### Data provided:
———
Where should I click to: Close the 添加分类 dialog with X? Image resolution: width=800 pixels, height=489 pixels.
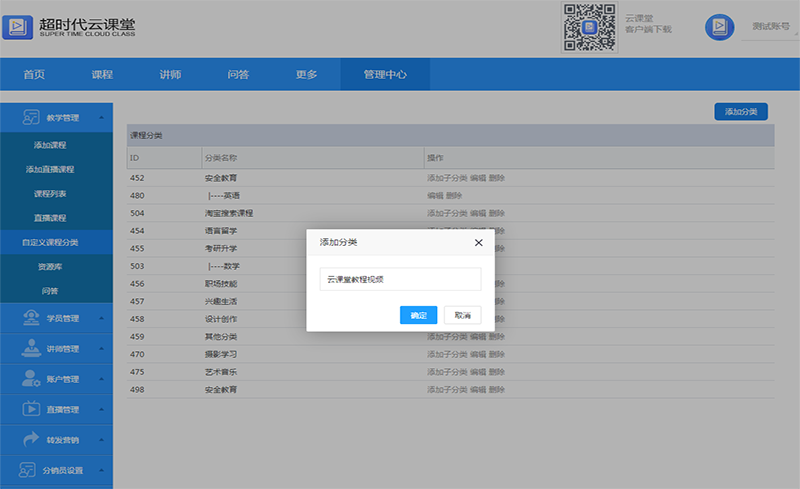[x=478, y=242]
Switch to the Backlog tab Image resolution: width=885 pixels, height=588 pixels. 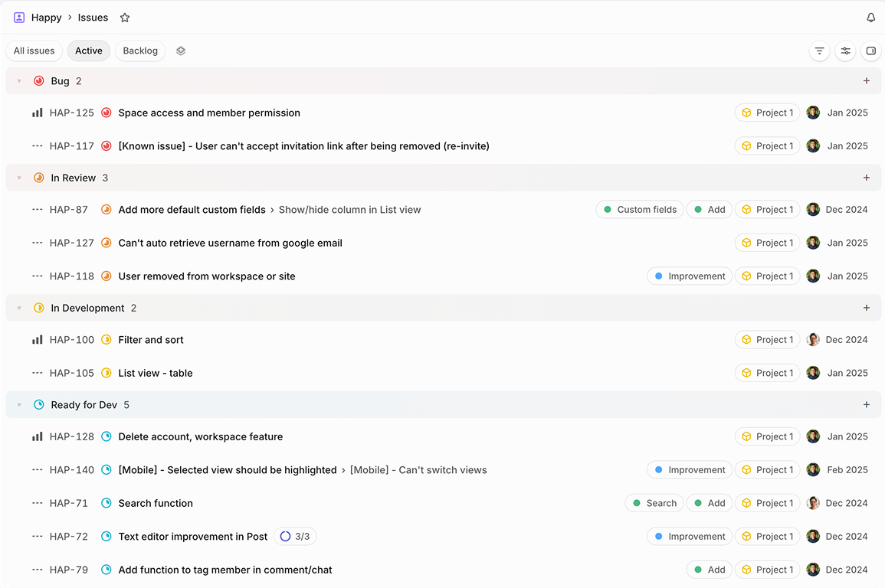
———
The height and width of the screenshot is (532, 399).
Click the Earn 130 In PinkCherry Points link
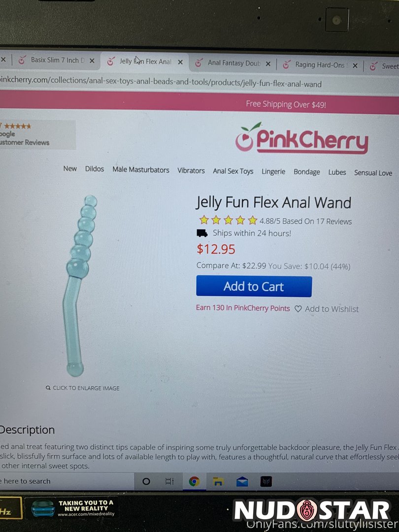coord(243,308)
———
### Work to be completed:
Among the records above, locate the line containing "Where should I" and the line containing "Switch to the", then transcribe exactly the lines starting at the first and ending at the second, with no pictures.

### Written solution:
Where should I click to: Close the 添加分类 dialog with X? Image resolution: width=800 pixels, height=489 pixels.
[x=478, y=242]
Switch to the Backlog tab Image resolution: width=885 pixels, height=588 pixels. 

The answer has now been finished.